Traduzido do original. Os comentários entre colchetes são do tradutor.
COMO UM GRUPO CRESCENTE DE DESENVOLVEDORES INDEPENDENTES VEM USANDO OS VIDEOGAMES PARA COMPARTILHAR SUAS EXPERIÊNCIAS DE VIDA
Lim é um jogo simples. Só leva alguns minutos para jogar. Você percorre um mundo minimalista na pele de um quadrado. Não há nada dizendo o que você deve fazer, então você simplesmente vai andando pelo labirinto. Quando você está sozinho em algum corredor, seu quadrado pisca em todas as cores do arco-íris. Mas não demora muito e você encontra quadrados de cores diferentes. Eles não gostam de você. Eles batem em você. Eles fazem com que o seu progresso se torne quase impossível. A tela treme; o chiado é violentamente nauseante. Sua única esperança é segurar o Z para "se adequar" [blend in, no original]. Você fica marrom perto dos quadrados marrons; você fica azul perto dos quadrados azuis.
Merritt Kopas, criadora de Lim. |
Mas essa é uma solução imperfeita. Conforme você tenta se adequar, seus movimentos vão ficando mais lentos, e a câmera se fecha num zoom sobre o seu personagem. Continue "se adequando" e todo o jogo começa a sacudir e estourar. O efeito é o mesmo de quando você está sendo atacado pelos outros quadrados, com a diferença de que agora a violência está surgindo de dentro de você. Tentar se adequar é tão exaustivo, tão desgastante, quanto ser excluído. Algumas vezes há quadrados marrons e azuis na mesma sala, então não importa o que você faça, alguém vai te atacar. Mas você tenta se adequar mesmo assim. Você continua atacando a si mesmo enquanto é atacado pelos outros.
Você deveria ser capaz de chegar ao final do labirinto. Mas a vida nem sempre é como o planejado. Algumas vezes os outros quadrados bloqueiam você em um corredor estreito, impossibilitando o progresso. Algumas vezes as agressões são tão violentas que você é empurrado para fora do labirinto através da parede, ficando preso do lado de fora. A ironia é que aqui, do lado de fora, você é livre para ser você mesmo. Não mais um quadrado marrom ou azul, você pisca em todas as cores do arco-íris. Excluído, você pode ser você mesmo.

Registros extraídos.
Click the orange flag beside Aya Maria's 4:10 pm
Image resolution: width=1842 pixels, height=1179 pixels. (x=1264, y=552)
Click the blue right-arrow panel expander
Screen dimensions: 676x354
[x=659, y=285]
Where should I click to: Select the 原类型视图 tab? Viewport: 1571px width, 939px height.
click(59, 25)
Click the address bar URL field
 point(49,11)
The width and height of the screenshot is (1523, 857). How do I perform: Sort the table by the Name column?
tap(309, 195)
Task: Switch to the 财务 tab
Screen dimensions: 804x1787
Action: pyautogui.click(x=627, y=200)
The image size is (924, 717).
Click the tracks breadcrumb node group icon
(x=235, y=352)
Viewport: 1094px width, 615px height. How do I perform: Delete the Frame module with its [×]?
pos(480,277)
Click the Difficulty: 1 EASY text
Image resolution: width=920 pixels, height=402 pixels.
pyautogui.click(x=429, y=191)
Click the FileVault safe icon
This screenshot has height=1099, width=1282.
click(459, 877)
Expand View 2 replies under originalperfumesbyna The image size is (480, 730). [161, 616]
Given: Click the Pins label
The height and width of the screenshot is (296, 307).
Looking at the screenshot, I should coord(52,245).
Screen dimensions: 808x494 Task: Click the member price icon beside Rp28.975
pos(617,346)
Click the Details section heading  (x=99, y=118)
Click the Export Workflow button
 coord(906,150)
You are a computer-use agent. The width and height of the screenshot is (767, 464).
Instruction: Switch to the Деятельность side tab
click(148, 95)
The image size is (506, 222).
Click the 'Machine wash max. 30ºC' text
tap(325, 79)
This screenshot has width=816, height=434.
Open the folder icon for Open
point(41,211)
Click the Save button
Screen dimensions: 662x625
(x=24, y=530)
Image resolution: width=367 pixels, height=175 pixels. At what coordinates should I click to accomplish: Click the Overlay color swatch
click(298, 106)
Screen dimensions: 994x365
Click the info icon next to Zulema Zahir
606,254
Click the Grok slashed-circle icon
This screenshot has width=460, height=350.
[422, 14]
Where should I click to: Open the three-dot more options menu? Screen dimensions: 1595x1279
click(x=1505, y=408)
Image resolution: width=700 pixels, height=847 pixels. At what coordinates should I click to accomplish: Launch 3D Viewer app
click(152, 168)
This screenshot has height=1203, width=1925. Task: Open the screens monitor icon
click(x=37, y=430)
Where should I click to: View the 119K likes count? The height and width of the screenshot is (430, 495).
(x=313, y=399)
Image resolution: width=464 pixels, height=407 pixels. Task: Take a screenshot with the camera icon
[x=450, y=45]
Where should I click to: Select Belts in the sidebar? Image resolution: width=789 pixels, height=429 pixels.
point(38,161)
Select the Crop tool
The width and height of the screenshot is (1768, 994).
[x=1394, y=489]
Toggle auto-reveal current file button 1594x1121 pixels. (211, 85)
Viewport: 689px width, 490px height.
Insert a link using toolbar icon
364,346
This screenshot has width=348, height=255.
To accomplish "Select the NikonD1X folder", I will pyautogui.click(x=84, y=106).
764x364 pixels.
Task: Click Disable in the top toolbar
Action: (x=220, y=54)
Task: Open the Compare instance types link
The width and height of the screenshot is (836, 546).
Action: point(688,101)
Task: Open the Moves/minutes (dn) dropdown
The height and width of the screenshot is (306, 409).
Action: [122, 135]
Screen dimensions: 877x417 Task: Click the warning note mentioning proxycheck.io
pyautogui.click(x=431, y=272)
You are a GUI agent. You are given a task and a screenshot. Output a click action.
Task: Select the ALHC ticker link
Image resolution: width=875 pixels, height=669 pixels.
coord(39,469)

Instrução escrita 1.
De acordo com o texto sobre o jogo Lim, que tecla o jogador precisa segurar para se adequar aos outros quadrados?
Instrução escrita 2.
Retome o texto sobre o jogo Lim logo após a última frase apresentada.
Os registros constituem material à parte, sem relação com o trecho fornecido.

Resultado da tarefa 1.
A tecla Z.

Resultado da tarefa 2.
Lim é um jogo de Merritt Kopas, uma mulher queer que, entre outros talentos, é uma designer de jogos, escritora e fotógrafa. Kopas dedicou dois meses na criação de Lim, utilizando o programa Construct 2. "Foi meu segundo jogo", ela explica. "Mas meu primeiro jogo foi muito menor. Lim foi o primeiro grande projeto para o qual eu me dediquei de verdade."
Kopas não tem um background profissional em game design. Graduada em sociologia na Universidade de Washington, ela já vinha se envolvendo há algum tempo com algumas ferramentas de desenvolvimento de jogos, mas só começou a fazê-los a sério no último verão. A despeito da pouca experiência e conhecimento em programação, Kopas foi capaz de criar um videogame profundamente poderoso e evocativo, Lim, que chegou a ser reconhecido pela crítica em portais como Rock Paper Shotgun, 1UP e até mesmo The Guardian.
"Eu esperava que algumas pessoas vissem o jogo e que ele dialogasse com elas de alguma maneira", ela explica. "Mas eu não esperava toda a repercussão que o jogo conquistou. Isso me tocou."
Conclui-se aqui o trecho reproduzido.